_DOCUMENT EXCERPT:_
◆ ◆ ◆ ◆ ◆ ◆ ◆
Sajjad Ali

Year of Award


Document Type

Professional Paper

Degree Type

Master of Science (MS)

Degree Name

Wildlife Biology

Department or School/College

College of Forestry and Conservation

Committee Chair

Daniel H. Pletscher

Commitee Members

Kerry Foresman, Mark Hebblewhite


University of Montana


Pakistan is blessed with a great variety of wild flora and fauna, including a rich diversity of wild Caprinae (sheep and goats) represented by 7 species divided into 12 subspecies. These animals are found in Balochistan and Sindh in the south and the North West Frontier Province (NWFP) and Northern Areas in the north. Markhor is a wild goat which belongs to the family Bovidae and sub family Caprinae. In 1992, it was transferred from Appendix II to Appendix I of the Convention on International Trade in Endangered Species of Wild Flora and Fauna (CITES). The inclusion of markhor in Appendix I brought an end to the trophy hunting program for markhor which was initiated by the North West Frontier Province Wildlife Department (NWFP WD) in 1983. In 1993, the NWFP WD involved local communities in conservation of wildlife through notifying Community Game Reserve Rules under the Wildlife Act of 1975. In 1997, with special approval of CITES, the NWFP WD launched the community-based markhor trophy hunting program in the Province. Eighty percent of the permit fee is deposited in a Village Conservation Fund (VCF) as an incentive to encourage involvement of local communities in conservation of markhor and other associated wildlife species. This has resulted in a positive change in the attitudes of local people towards wildlife which led to an increase in the population of markhor in community managed conservation areas (CMCA). The markhor conservation program in CMCAs was as effective as in government managed protected areas. Credit for this achievement goes to the NWFP WD for involvement of the local community in conservation of natural resources. In NWFP, markhor face a number of threats that include habitat fragmentation, dependence of local communities on natural resources, unawareness, poaching, and lack of conservation funds making conservation of markhor a challenging task both for the government and local communities. The community-based markhor conservation program in NWFP succeeds due to the economic incentive. Uncertainty prevails about the sustainability of this program because a complete ban on markhor trophy hunting by government and/or non-government conservation organizations could occur. For the long term sustainability of the markhor conservation program, it is essential to explore alternative means of income and to build the capacity of local communities in the field of conservation.
◆ ◆ ◆ ◆ ◆ ◆ ◆
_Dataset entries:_
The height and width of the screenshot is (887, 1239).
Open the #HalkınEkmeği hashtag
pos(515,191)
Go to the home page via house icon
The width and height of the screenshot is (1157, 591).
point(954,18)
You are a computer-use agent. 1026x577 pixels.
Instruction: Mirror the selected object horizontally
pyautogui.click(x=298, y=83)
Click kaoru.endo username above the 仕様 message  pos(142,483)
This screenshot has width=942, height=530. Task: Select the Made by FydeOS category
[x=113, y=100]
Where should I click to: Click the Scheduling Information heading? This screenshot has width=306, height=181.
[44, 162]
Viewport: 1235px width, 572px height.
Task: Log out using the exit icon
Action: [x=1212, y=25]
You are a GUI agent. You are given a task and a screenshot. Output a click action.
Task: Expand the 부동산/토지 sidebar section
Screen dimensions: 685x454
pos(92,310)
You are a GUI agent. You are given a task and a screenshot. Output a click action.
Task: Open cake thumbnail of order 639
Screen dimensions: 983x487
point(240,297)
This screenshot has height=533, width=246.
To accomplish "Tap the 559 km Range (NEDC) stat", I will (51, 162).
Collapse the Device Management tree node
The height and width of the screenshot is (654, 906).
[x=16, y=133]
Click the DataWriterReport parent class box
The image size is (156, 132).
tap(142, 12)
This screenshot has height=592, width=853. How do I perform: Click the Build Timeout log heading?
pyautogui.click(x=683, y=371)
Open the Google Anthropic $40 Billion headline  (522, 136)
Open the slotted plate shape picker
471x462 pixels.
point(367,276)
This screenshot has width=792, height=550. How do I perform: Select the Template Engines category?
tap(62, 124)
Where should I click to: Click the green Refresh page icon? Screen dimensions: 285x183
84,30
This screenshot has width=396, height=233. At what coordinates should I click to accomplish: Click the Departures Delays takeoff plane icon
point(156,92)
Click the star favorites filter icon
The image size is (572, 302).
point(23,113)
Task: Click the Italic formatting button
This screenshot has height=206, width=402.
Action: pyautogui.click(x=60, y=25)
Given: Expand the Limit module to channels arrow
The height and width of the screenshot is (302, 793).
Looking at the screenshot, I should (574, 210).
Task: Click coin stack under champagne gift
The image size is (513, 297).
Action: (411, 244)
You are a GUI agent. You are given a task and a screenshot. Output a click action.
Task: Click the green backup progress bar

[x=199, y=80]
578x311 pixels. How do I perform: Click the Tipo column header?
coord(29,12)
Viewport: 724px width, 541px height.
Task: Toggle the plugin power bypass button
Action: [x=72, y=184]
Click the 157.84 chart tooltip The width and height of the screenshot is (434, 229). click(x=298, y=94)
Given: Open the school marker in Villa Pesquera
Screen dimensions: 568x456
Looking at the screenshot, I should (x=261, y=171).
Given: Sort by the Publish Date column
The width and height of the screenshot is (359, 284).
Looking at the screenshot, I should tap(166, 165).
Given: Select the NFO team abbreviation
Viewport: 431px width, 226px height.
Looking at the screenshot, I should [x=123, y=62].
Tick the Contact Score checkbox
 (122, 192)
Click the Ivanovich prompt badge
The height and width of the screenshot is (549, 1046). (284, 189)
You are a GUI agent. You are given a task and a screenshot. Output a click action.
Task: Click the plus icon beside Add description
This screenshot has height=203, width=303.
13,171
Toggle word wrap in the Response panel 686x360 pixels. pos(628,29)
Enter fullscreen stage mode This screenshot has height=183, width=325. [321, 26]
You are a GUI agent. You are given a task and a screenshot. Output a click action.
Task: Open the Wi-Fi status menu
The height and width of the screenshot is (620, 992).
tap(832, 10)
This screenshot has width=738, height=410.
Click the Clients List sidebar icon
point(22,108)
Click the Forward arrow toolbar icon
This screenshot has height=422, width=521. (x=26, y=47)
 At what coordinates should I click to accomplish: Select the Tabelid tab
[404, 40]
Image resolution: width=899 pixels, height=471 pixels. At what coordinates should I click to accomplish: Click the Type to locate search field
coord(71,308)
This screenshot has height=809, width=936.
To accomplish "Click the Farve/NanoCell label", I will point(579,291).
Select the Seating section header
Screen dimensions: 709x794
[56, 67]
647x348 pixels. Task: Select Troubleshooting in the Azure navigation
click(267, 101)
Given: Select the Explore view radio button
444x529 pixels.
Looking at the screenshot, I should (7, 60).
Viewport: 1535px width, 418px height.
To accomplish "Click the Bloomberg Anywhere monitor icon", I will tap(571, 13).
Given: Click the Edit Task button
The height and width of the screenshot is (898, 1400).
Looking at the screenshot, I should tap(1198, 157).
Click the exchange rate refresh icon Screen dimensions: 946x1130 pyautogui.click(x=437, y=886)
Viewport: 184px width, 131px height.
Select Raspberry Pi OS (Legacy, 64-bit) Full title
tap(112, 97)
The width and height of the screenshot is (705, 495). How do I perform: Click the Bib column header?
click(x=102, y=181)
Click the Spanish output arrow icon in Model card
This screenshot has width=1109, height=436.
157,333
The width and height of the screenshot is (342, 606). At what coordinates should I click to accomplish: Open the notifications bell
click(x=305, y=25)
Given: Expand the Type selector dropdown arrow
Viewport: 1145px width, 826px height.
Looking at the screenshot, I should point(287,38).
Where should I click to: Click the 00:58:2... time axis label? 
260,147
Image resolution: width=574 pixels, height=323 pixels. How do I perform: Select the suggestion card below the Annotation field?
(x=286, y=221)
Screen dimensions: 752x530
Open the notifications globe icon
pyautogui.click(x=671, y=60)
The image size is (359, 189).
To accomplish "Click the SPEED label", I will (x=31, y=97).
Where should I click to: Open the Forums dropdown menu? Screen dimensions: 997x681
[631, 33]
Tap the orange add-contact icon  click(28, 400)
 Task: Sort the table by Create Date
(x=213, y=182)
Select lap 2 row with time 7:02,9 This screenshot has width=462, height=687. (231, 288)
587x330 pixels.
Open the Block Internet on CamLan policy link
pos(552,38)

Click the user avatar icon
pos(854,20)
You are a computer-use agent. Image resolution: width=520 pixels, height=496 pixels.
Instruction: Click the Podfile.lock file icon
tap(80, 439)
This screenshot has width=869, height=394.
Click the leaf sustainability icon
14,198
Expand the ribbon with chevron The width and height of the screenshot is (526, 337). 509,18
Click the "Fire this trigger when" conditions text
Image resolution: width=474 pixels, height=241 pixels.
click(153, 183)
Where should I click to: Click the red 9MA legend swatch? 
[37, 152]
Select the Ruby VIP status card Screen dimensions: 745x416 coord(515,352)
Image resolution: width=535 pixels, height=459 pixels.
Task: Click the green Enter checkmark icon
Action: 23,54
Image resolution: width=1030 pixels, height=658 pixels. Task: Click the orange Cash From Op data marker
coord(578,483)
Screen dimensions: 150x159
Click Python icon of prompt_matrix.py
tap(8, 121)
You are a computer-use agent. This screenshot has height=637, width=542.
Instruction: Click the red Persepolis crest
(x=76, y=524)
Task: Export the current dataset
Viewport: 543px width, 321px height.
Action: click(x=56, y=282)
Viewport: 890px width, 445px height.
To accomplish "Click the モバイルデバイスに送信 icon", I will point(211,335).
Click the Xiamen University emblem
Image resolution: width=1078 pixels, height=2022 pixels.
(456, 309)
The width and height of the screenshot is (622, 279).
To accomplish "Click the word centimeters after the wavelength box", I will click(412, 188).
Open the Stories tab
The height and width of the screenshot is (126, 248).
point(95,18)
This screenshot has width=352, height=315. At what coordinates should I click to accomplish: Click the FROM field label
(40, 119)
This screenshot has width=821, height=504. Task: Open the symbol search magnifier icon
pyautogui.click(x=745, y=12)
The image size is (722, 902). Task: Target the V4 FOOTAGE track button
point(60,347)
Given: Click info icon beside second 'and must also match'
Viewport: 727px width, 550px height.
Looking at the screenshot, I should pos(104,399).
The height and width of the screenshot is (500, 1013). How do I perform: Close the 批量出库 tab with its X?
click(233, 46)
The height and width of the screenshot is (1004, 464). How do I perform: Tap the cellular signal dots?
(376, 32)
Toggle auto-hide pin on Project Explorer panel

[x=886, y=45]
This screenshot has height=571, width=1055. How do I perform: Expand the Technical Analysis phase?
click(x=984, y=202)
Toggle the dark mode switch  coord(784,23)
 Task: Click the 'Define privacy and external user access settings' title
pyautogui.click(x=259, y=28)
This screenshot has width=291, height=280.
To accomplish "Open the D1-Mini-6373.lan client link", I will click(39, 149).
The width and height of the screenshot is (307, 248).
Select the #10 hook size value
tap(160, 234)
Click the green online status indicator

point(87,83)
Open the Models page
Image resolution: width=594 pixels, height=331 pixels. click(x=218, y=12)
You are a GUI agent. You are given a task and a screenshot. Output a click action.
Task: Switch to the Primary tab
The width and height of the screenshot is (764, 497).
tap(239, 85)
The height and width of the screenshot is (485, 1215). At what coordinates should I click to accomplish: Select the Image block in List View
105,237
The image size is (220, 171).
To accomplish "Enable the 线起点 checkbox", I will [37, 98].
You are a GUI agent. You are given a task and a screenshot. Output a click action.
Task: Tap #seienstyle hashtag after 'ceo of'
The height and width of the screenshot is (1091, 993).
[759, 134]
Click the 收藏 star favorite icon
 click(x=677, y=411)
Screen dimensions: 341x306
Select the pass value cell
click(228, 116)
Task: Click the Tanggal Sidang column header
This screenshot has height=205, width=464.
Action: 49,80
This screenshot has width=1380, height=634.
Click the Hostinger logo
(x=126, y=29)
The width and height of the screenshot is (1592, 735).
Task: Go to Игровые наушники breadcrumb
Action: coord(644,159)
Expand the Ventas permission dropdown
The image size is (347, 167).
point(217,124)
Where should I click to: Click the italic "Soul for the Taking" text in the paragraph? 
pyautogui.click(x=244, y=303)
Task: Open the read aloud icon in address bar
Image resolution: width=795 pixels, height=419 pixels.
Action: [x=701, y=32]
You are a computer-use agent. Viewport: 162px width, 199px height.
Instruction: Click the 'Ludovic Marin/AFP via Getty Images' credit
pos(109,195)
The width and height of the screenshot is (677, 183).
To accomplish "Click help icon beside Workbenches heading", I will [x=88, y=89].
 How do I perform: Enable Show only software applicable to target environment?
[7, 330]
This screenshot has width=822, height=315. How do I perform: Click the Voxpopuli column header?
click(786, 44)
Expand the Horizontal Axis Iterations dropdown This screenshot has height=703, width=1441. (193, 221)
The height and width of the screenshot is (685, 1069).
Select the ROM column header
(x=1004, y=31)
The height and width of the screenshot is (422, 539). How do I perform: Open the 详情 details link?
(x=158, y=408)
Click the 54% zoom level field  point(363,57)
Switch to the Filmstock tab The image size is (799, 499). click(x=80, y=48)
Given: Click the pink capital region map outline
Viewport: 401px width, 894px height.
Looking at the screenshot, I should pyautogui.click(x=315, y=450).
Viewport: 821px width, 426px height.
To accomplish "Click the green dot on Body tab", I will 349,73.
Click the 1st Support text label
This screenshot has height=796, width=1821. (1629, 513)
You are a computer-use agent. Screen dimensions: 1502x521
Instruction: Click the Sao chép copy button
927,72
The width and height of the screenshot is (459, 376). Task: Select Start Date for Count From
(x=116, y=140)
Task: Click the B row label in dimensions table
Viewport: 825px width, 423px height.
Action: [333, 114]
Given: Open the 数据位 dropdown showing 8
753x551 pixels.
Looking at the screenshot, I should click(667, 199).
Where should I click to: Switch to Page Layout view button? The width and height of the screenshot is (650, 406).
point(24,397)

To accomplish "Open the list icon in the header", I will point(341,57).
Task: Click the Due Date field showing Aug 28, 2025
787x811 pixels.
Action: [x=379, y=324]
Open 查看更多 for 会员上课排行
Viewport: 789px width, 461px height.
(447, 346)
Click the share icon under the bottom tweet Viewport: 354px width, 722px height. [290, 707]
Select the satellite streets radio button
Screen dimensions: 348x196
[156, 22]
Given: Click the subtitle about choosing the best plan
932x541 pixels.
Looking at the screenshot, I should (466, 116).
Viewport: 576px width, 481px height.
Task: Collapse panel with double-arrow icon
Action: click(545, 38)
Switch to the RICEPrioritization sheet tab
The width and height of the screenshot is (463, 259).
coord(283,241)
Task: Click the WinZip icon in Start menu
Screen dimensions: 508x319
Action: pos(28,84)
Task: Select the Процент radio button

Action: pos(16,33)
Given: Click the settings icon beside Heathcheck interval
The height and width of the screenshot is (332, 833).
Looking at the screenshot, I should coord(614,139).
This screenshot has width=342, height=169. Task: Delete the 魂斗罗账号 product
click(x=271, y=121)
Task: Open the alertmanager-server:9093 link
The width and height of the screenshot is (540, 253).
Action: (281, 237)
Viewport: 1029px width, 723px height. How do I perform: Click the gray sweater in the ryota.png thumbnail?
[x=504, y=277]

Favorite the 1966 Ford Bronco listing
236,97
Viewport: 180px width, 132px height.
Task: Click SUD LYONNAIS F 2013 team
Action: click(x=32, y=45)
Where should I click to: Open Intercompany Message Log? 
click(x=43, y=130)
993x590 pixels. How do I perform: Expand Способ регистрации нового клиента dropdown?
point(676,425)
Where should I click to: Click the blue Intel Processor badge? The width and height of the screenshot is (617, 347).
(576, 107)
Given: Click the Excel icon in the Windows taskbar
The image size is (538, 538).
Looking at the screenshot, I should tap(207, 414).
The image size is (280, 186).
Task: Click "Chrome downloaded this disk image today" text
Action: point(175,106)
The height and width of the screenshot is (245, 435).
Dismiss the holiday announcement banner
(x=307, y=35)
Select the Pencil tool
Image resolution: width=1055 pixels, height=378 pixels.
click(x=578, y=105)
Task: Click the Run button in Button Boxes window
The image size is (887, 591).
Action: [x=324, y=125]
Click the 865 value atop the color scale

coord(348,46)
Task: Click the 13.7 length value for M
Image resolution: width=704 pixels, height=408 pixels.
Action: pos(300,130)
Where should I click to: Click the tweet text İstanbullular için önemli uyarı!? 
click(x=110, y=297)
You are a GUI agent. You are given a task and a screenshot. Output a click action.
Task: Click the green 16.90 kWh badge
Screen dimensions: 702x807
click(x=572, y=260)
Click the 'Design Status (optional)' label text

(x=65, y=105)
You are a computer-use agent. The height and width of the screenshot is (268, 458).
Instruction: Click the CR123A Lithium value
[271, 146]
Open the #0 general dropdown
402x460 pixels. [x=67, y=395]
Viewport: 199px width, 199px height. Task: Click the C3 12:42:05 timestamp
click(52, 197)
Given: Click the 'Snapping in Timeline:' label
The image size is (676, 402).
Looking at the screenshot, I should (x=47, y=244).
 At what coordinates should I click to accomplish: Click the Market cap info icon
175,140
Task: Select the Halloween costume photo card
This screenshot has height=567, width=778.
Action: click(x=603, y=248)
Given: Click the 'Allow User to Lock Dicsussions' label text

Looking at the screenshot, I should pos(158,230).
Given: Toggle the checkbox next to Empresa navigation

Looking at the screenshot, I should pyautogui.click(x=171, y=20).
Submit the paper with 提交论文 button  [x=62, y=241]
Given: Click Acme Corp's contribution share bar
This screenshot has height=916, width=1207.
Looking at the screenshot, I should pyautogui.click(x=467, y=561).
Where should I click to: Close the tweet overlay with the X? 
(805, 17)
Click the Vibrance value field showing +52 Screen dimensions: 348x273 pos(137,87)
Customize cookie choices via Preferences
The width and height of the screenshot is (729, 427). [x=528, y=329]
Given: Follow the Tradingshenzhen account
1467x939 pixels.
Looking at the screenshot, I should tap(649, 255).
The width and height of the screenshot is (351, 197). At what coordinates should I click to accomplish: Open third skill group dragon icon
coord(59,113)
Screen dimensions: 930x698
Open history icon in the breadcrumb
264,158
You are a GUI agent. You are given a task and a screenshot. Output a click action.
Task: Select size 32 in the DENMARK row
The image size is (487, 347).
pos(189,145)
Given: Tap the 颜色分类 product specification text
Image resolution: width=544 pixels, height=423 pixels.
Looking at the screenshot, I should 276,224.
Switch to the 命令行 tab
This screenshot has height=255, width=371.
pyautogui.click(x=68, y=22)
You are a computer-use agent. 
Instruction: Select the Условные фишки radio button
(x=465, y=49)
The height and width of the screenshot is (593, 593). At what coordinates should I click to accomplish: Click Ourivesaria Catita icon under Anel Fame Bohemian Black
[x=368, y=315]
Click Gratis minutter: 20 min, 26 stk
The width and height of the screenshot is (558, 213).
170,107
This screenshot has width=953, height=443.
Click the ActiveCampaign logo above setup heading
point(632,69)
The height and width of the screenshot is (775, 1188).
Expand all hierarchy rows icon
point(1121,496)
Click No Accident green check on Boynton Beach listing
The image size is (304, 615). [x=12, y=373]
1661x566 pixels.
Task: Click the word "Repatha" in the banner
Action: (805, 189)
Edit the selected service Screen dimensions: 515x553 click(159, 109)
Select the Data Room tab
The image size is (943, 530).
◆ ◆ ◆ ◆ ◆ ◆ ◆
_WHAT IS REQUIRED:_
Answer these questions using the markhor paper record.
(a) Who chaired the committee?
(b) In what year was markhor moved from Appendix II to Appendix I of CITES?
(c) What share of the permit fee goes into the Village Conservation Fund?

_RESULT OF THIS EXERCISE:_
(a) Daniel H. Pletscher
(b) 1992
(c) Eighty percent